The NILE estimator can be used to estimate a nonlinear causal influence of a single predictor X on a real-valued response Y. It exploits an instrumental variable (IV) setting with a single exogenous variable A which serves as instrument. Predictions obtained from the NILE estimator are causal predictions in the sense that they predict the values of Y under interventions which break the dependence between X and possible confounders of (X, Y). For further details refer to the paper Christiansen et al. (2020 https://arxiv.org/abs/2006.07433).

Installation

You can install the the development version from GitHub with:

# install.packages("devtools")
devtools::install_github("runesen/NILE")

Example

This is a basic example which shows the idea behind NILE. Let us start by importing the NILE library.

library(NILE)
library(splines)

Suppose that the true (unknown) functional relationship between X and Y is defined by a spline that linearly extrapolates outside the training data.

# true (unknown) functional relationship X -> Y
# (linearly extrapolating beyond "extrap")
fX <- function(x, extrap, beta){
  bx <- splines::ns(x, knots = seq(from=extrap[1], to=extrap[2],
                                   length.out=(n.splines.true+1))[
                                     -c(1,n.splines.true+1)],
                    Boundary.knots = extrap)
  bx%*%beta
}

Let us define the data generating model.

# data generating model
n <- 200
n.splines.true <- 4
set.seed(2)
beta0 <- runif(n.splines.true, -1,1)
alphaA <- alphaEps <- alphaH <- 1/sqrt(3)

- Material supplied:
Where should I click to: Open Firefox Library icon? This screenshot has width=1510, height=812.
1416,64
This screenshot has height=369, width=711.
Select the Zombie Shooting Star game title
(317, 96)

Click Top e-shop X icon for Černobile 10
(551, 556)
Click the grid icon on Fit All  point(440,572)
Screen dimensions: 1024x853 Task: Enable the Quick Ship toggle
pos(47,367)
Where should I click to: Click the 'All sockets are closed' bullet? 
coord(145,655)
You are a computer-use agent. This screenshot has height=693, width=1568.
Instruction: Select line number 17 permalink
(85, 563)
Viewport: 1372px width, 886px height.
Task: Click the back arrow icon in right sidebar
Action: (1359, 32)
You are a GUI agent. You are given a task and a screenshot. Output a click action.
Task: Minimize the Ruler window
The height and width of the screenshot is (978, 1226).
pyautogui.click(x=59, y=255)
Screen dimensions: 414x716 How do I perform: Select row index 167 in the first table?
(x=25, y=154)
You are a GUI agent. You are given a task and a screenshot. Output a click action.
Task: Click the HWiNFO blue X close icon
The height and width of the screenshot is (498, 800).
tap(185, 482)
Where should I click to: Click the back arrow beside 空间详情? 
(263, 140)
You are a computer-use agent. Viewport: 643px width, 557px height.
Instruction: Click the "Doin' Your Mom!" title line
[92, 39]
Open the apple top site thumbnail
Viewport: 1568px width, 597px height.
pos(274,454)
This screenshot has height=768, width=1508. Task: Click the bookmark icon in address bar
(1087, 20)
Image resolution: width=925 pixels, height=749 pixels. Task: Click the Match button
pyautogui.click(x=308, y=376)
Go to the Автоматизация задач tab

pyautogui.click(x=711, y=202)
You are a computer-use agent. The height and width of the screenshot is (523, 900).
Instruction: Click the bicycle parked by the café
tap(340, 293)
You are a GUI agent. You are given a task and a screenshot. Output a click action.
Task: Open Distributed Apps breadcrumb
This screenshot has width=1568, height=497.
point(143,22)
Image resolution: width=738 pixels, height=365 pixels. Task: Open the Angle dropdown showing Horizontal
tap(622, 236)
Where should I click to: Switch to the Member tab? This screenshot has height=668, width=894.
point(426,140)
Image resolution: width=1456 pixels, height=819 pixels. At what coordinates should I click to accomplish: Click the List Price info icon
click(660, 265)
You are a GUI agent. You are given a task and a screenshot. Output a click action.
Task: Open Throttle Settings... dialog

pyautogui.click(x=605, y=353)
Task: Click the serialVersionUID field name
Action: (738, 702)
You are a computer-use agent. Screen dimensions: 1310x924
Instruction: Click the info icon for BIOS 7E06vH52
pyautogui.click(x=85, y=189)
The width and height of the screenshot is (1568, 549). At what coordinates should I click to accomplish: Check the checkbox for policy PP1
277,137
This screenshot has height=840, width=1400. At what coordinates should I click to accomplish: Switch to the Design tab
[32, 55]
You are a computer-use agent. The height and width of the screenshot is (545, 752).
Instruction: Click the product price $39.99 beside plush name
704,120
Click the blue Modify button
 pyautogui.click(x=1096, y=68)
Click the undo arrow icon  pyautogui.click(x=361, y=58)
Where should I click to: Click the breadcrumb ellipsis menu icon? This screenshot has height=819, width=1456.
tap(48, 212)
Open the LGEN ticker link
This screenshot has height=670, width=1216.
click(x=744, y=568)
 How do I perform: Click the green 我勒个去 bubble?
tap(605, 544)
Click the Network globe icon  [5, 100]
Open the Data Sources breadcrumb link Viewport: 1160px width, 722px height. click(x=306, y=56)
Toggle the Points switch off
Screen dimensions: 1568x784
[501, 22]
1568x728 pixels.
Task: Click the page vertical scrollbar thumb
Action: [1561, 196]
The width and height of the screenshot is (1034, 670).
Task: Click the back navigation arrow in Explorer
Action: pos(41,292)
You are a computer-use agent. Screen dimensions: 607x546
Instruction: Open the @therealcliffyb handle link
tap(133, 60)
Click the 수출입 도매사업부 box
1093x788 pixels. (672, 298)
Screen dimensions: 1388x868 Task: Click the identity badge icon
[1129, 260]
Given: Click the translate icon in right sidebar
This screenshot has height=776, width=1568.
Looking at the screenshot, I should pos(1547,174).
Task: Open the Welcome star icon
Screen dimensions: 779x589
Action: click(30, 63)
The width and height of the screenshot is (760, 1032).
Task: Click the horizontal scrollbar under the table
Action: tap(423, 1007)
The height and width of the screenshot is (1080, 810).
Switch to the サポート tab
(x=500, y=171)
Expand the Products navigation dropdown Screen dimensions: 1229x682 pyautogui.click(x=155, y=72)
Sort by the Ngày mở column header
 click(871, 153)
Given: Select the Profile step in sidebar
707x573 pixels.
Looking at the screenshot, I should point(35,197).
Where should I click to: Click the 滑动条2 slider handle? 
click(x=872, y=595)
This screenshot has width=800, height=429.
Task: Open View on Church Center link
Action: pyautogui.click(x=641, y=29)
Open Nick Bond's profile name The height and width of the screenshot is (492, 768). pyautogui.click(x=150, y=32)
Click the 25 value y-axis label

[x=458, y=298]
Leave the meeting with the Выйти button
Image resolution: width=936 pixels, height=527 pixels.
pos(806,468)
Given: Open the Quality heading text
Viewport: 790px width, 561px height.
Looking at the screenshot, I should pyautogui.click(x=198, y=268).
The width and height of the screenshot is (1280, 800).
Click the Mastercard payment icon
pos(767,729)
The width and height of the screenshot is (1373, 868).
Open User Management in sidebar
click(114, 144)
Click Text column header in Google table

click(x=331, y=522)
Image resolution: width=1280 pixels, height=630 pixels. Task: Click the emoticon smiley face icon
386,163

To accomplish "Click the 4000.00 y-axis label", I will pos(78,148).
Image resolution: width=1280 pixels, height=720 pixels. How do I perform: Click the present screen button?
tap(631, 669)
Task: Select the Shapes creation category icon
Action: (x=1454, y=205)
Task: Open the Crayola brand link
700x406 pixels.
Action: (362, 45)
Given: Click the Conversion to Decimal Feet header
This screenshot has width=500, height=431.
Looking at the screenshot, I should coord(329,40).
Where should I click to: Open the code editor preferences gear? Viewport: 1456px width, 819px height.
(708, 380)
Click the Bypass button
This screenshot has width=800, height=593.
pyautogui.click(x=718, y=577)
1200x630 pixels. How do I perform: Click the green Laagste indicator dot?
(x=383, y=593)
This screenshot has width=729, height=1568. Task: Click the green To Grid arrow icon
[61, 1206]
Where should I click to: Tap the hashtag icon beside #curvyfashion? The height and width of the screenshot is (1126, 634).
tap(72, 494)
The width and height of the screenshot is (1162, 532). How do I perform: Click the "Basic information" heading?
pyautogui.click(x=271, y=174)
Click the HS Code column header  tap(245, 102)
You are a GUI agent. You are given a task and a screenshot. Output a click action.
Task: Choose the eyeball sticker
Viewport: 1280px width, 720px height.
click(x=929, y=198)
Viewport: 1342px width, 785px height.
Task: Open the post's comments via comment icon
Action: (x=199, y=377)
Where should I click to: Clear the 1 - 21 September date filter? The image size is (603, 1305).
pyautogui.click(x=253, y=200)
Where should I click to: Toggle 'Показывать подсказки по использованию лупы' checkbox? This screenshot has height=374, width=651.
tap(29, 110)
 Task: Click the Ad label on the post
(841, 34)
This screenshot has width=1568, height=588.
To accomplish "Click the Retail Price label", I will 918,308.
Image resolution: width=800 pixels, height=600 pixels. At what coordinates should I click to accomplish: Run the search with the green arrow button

- What you are asked to do:
In the NILE estimator text, what serves as the instrument?

- Solution to this exercise:
A single exogenous variable A.